April 20 was the kickoff of ten days of tree planting. For every tree that was cut during construction, MCA-Armenia had pledged to plant a new one, and they chose the ten days around Earth Day to do it, two communities per day. I was sent to write up a small piece for the MCA-Armenia web site. And I was invited to plant a tree – a Peace Corps dream come true! I had asked environment volunteers in both Morocco and the Philippines to invite me if there was ever a tree-planting, and somehow it had never worked out. It finally did here! A pine, in front of the village hall. And then I watched 40 schoolchildren plant oak and ash trees near the school and cultural center. It was great. Coincidentally, I had donated money to the tree-planting partner organization when I saw a sign for it in Artbridge.
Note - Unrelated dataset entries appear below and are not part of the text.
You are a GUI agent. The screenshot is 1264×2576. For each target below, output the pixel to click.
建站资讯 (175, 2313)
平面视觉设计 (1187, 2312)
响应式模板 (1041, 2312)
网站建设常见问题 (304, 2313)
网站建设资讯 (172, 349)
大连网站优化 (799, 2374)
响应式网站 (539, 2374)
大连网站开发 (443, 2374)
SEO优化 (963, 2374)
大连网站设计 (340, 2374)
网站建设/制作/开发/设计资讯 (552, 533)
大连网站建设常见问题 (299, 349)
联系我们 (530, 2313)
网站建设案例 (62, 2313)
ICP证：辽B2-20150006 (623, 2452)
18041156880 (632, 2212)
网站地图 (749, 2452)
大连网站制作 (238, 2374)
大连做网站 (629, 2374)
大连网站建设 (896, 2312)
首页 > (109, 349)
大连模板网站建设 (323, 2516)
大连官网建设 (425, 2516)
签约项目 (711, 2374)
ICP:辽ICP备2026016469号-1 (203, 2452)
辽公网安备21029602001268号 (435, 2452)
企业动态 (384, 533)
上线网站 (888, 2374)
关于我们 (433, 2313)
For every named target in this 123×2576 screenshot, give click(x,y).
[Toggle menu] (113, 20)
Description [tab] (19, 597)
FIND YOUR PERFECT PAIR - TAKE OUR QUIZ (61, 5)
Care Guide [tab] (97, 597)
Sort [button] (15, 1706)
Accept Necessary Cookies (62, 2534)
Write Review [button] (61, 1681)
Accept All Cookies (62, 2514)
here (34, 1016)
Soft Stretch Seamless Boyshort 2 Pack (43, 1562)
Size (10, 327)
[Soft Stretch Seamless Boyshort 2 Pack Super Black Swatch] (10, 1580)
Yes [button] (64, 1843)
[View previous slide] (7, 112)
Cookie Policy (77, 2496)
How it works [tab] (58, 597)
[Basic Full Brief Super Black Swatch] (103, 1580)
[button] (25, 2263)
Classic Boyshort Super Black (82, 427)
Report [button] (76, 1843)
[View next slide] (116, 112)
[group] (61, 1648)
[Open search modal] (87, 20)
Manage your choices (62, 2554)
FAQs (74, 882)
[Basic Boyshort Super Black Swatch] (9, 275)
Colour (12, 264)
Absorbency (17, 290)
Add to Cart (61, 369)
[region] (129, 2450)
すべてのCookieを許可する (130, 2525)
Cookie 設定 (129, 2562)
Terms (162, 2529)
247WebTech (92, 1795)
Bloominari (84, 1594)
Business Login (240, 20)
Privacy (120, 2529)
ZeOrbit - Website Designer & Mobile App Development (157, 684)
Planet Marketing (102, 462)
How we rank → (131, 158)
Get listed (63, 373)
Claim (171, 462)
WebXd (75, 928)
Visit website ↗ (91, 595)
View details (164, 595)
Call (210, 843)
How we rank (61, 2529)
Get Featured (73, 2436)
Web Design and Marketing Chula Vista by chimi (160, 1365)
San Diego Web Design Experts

You can too! www.sunchild.am. Armenia needs trees! Also read http://www.sunchild.org:8080/index.php?id=17&no_cache=1&L=0&tx_ttnews[tt_news]=217&cHash=da5fd59d940c3938bd555cf996ee153c to find out what happens to the two tons of flowers that people left at the Genocide Memorial on Sunday. Two tons!

I went to yet another event this week, this one in preparation for an article about how the program has impacted policy – new legislation will make things easier for the Water User Associations and the farmers. I was there just for the opening sessions of a two-day conference. It was all in Armenian and there wasn’t a translation so I didn’t understand much, but at least I have some background and a visual and can write the article when I get more information. The conference was near Charentsavan, where I went my first week; it looks beautiful now that the mountains are green!